MATERIAL SUPPLIED
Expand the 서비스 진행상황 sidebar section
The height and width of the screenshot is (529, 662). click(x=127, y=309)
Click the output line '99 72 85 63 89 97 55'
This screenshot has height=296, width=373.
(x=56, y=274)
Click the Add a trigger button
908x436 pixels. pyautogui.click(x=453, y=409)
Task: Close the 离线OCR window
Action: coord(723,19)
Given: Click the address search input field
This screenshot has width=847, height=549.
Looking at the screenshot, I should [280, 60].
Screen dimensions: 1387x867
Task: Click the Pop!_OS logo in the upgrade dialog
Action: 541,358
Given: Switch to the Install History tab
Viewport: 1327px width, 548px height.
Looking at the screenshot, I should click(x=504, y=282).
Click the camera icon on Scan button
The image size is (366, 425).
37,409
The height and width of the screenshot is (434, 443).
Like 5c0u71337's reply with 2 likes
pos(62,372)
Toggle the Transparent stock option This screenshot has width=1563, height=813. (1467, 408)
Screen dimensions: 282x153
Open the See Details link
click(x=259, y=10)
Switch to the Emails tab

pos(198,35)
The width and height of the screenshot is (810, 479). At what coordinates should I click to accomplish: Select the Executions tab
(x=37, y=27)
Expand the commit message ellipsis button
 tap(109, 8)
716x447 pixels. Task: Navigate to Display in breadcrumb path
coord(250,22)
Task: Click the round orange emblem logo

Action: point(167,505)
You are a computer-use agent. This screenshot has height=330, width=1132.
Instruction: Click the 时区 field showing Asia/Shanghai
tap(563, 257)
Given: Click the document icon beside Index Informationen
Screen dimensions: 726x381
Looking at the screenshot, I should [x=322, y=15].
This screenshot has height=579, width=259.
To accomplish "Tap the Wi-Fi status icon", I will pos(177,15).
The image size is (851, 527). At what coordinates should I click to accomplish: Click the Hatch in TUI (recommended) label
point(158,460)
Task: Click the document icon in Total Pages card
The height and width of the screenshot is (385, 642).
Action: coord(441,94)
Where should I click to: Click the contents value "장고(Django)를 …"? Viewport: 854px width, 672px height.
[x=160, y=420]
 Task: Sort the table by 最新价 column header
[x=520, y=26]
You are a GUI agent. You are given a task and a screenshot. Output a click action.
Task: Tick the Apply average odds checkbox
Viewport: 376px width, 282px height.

EXERCISE DETAILS
List every line of the data above as a numbered list, skipping blank lines.

FULL OUTPUT
1. Expand the 서비스 진행상황 sidebar section
2. The height and width of the screenshot is (529, 662). click(x=127, y=309)
3. Click the output line '99 72 85 63 89 97 55'
4. This screenshot has height=296, width=373.
5. (x=56, y=274)
6. Click the Add a trigger button
7. 908x436 pixels. pyautogui.click(x=453, y=409)
8. Task: Close the 离线OCR window
9. Action: coord(723,19)
10. Given: Click the address search input field
11. This screenshot has width=847, height=549.
12. Looking at the screenshot, I should [280, 60].
13. Screen dimensions: 1387x867
14. Task: Click the Pop!_OS logo in the upgrade dialog
15. Action: 541,358
16. Given: Switch to the Install History tab
17. Viewport: 1327px width, 548px height.
18. Looking at the screenshot, I should click(x=504, y=282).
19. Click the camera icon on Scan button
20. The image size is (366, 425).
21. 37,409
22. The height and width of the screenshot is (434, 443).
23. Like 5c0u71337's reply with 2 likes
24. pos(62,372)
25. Toggle the Transparent stock option This screenshot has width=1563, height=813. (1467, 408)
26. Screen dimensions: 282x153
27. Open the See Details link
28. click(x=259, y=10)
29. Switch to the Emails tab
30. pos(198,35)
31. The width and height of the screenshot is (810, 479). At what coordinates should I click to accomplish: Select the Executions tab
32. (x=37, y=27)
33. Expand the commit message ellipsis button
34.  tap(109, 8)
35. 716x447 pixels. Task: Navigate to Display in breadcrumb path
36. coord(250,22)
37. Task: Click the round orange emblem logo
38. Action: point(167,505)
39. You are a computer-use agent. This screenshot has height=330, width=1132.
40. Instruction: Click the 时区 field showing Asia/Shanghai
41. tap(563, 257)
42. Given: Click the document icon beside Index Informationen
43. Screen dimensions: 726x381
44. Looking at the screenshot, I should [x=322, y=15].
45. This screenshot has height=579, width=259.
46. To accomplish "Tap the Wi-Fi status icon", I will pos(177,15).
47. The image size is (851, 527). At what coordinates should I click to accomplish: Click the Hatch in TUI (recommended) label
48. point(158,460)
49. Task: Click the document icon in Total Pages card
50. The height and width of the screenshot is (385, 642).
51. Action: coord(441,94)
52. Where should I click to: Click the contents value "장고(Django)를 …"? Viewport: 854px width, 672px height.
53. [x=160, y=420]
54.  Task: Sort the table by 最新价 column header
55. [x=520, y=26]
56. You are a GUI agent. You are given a task and a screenshot. Output a click action.
57. Task: Tick the Apply average odds checkbox
58. Viewport: 376px width, 282px height.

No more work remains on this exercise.